[Word and element location records]
________________________
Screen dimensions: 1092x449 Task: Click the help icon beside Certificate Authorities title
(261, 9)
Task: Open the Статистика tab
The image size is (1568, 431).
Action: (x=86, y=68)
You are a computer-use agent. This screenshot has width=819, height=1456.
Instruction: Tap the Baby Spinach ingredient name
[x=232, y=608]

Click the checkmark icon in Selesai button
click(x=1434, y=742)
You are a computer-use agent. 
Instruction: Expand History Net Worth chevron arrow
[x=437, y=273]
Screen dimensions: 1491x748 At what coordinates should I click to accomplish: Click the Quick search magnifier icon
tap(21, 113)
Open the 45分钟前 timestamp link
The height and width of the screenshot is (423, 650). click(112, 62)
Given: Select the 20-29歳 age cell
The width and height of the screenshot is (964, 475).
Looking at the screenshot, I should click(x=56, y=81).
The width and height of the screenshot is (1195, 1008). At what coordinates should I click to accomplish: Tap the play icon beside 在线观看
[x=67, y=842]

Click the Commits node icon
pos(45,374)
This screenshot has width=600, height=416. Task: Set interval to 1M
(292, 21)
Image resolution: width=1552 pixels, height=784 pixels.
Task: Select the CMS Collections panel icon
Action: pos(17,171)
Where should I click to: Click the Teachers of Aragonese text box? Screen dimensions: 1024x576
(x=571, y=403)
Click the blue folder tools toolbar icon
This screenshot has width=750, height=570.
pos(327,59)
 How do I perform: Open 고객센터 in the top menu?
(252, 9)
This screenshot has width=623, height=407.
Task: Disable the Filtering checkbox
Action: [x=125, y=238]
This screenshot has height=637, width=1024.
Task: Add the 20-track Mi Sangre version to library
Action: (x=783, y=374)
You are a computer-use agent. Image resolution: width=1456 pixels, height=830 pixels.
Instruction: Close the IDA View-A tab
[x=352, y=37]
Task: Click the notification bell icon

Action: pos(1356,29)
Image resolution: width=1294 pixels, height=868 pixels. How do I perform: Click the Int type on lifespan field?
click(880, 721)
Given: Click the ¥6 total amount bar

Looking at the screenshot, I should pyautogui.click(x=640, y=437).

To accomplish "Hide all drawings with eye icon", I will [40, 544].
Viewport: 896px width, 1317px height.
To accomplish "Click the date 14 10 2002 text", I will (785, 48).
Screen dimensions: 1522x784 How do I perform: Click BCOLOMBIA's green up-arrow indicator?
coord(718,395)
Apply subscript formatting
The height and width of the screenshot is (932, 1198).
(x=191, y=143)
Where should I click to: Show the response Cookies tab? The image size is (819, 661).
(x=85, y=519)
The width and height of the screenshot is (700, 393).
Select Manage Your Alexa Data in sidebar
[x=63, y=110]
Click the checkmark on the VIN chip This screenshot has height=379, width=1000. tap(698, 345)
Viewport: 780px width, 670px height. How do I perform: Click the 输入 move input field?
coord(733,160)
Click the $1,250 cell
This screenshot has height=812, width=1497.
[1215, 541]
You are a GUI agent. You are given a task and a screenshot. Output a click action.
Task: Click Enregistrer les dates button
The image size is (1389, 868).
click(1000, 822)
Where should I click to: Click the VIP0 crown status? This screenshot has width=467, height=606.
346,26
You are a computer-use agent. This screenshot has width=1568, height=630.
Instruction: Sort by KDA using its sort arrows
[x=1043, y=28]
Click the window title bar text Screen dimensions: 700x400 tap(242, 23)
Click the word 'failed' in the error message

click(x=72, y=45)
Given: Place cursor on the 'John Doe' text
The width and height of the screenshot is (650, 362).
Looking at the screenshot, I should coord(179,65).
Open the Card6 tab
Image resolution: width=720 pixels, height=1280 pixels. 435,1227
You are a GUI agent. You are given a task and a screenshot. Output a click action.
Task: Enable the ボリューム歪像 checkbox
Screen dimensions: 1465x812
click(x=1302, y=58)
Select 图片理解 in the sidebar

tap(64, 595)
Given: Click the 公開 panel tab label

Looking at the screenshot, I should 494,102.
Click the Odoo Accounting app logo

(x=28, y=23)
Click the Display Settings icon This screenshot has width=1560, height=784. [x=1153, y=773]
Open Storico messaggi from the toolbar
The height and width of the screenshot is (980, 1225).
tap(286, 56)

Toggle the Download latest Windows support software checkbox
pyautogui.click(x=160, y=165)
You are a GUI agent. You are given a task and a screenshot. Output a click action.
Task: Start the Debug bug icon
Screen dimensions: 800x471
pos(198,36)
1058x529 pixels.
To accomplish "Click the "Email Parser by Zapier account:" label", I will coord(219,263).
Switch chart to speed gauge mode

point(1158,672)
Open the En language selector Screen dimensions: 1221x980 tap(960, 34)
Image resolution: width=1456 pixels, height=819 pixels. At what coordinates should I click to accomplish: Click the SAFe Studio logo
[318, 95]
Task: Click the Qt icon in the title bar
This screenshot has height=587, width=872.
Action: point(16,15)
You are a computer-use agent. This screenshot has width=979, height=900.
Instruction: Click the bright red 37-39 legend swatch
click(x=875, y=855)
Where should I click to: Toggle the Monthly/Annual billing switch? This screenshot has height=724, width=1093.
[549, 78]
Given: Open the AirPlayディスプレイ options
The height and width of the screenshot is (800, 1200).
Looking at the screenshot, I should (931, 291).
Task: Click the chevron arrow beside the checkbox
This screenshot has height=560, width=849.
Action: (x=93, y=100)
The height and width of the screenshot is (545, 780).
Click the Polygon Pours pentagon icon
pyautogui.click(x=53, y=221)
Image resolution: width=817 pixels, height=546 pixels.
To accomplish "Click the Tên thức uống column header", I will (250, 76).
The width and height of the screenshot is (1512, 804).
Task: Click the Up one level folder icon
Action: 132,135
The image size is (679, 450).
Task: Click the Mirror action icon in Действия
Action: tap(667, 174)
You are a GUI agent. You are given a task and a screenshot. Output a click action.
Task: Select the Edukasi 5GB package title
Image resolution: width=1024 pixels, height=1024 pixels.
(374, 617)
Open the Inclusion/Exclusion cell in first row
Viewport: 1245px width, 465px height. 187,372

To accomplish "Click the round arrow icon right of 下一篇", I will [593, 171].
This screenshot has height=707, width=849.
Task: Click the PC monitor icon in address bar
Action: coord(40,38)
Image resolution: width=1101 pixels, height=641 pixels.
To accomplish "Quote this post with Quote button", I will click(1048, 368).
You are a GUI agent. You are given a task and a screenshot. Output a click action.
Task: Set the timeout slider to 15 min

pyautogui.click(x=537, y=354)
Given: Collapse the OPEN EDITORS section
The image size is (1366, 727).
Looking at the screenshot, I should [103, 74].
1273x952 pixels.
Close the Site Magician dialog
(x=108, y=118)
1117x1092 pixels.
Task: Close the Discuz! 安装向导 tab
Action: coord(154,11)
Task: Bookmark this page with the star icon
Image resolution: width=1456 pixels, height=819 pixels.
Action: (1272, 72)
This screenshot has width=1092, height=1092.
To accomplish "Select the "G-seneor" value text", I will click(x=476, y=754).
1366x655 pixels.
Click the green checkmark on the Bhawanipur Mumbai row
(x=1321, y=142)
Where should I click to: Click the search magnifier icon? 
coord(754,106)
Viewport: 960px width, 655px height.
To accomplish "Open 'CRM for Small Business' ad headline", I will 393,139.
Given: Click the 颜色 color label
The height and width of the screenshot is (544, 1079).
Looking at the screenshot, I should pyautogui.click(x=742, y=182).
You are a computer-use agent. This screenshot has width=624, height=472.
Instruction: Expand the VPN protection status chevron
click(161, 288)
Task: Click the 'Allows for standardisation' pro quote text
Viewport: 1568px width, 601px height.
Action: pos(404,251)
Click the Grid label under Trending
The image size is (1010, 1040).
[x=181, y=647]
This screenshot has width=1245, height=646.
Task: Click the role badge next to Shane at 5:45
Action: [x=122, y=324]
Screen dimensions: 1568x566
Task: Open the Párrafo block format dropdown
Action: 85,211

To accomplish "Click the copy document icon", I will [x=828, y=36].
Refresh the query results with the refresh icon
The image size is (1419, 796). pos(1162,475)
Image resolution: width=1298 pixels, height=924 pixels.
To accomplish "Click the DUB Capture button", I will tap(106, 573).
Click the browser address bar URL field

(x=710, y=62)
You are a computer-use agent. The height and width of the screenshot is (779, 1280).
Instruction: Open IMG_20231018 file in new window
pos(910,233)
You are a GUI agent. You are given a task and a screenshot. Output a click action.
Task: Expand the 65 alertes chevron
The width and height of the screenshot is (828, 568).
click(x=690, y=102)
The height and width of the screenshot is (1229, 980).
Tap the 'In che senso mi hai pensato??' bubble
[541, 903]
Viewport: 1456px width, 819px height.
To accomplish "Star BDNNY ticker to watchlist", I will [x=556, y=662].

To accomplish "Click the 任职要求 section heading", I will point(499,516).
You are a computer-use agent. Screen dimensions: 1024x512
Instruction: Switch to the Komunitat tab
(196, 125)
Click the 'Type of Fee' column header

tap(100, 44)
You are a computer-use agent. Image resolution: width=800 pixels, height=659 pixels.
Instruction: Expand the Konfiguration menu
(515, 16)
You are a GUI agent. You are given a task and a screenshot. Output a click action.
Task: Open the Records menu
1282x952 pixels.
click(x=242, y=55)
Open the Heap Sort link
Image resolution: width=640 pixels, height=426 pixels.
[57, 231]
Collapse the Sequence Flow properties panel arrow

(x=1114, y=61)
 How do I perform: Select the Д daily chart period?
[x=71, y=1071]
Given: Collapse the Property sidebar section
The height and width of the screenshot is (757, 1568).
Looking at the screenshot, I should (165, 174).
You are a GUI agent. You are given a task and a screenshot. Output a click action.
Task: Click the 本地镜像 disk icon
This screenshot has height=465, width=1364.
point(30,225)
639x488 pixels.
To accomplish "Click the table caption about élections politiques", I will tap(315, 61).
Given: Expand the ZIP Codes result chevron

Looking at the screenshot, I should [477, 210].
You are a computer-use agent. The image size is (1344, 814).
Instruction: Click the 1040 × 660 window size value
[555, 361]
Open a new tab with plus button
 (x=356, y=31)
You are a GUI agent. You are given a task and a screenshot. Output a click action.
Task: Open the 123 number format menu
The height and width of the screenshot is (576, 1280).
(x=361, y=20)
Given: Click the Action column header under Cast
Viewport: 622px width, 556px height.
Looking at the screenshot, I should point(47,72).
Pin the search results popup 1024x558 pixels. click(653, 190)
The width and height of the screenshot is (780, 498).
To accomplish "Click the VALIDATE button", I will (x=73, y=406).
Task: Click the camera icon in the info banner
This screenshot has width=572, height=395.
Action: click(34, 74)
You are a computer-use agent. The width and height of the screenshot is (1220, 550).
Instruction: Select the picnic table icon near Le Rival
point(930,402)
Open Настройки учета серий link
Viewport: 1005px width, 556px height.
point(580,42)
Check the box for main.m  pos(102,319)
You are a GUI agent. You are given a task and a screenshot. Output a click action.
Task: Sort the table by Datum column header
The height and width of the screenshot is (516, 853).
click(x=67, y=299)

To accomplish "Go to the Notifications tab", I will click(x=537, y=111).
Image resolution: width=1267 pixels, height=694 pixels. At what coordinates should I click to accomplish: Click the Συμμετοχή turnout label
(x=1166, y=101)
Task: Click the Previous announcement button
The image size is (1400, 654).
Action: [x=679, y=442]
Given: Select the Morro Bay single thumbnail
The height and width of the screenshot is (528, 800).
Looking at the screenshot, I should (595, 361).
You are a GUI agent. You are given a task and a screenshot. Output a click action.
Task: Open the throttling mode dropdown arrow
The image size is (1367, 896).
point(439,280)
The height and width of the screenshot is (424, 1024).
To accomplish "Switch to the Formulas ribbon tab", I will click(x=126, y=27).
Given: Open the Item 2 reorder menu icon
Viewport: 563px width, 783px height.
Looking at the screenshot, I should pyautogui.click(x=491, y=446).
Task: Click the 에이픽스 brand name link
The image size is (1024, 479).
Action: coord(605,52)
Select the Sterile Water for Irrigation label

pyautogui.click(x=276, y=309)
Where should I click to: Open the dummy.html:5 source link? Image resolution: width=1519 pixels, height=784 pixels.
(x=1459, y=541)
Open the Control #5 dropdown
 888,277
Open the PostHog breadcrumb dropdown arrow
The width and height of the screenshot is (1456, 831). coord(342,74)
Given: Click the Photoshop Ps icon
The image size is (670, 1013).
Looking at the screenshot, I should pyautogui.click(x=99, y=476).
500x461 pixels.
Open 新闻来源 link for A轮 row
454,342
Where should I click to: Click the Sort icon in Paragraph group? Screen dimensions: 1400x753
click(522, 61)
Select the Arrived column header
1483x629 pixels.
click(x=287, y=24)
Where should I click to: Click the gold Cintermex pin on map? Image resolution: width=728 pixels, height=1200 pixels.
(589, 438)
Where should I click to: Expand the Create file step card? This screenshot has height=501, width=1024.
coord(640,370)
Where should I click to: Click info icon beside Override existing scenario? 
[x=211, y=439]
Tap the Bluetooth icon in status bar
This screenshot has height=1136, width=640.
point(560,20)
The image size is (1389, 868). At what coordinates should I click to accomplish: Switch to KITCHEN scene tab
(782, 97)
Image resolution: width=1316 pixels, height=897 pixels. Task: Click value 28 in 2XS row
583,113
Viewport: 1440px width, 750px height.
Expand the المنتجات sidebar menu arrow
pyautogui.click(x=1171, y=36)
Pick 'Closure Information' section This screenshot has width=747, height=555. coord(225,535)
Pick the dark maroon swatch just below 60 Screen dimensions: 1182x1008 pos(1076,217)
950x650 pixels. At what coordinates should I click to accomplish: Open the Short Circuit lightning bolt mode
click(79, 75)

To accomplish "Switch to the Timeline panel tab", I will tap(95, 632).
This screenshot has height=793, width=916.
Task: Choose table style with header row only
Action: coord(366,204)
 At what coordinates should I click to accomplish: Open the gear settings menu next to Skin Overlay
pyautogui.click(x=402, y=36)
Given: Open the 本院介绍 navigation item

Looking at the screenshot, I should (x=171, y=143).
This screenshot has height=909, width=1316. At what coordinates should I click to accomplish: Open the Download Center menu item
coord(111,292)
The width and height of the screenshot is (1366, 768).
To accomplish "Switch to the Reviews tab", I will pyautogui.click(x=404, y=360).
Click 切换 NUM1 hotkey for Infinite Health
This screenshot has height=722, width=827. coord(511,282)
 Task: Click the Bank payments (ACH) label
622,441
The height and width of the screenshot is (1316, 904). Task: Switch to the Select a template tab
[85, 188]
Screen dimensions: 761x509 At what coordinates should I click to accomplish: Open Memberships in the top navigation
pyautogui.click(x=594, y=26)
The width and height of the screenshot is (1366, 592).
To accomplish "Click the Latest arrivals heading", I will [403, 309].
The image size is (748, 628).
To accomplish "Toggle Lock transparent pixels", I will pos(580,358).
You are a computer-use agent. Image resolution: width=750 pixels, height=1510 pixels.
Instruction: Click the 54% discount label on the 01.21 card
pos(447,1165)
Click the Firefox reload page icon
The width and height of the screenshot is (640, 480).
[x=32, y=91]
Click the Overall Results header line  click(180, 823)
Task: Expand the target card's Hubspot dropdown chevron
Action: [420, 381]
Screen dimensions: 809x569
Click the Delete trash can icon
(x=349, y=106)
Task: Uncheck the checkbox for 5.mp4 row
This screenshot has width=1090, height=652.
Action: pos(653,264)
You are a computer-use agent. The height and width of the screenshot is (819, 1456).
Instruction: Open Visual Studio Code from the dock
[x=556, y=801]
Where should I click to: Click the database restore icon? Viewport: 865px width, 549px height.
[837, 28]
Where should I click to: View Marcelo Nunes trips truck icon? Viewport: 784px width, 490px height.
________________________
▶ _Given request_
Rewrite the records starting at the line containing "Where should I click to: Click the Teachers" and ending at the line containing "pos(327,59)", replacing "text box" with "input field" and leaving everything else unchanged.

▶ _Final result_
Where should I click to: Click the Teachers of Aragonese input field? Screen dimensions: 1024x576
(x=571, y=403)
Click the blue folder tools toolbar icon
This screenshot has width=750, height=570.
pos(327,59)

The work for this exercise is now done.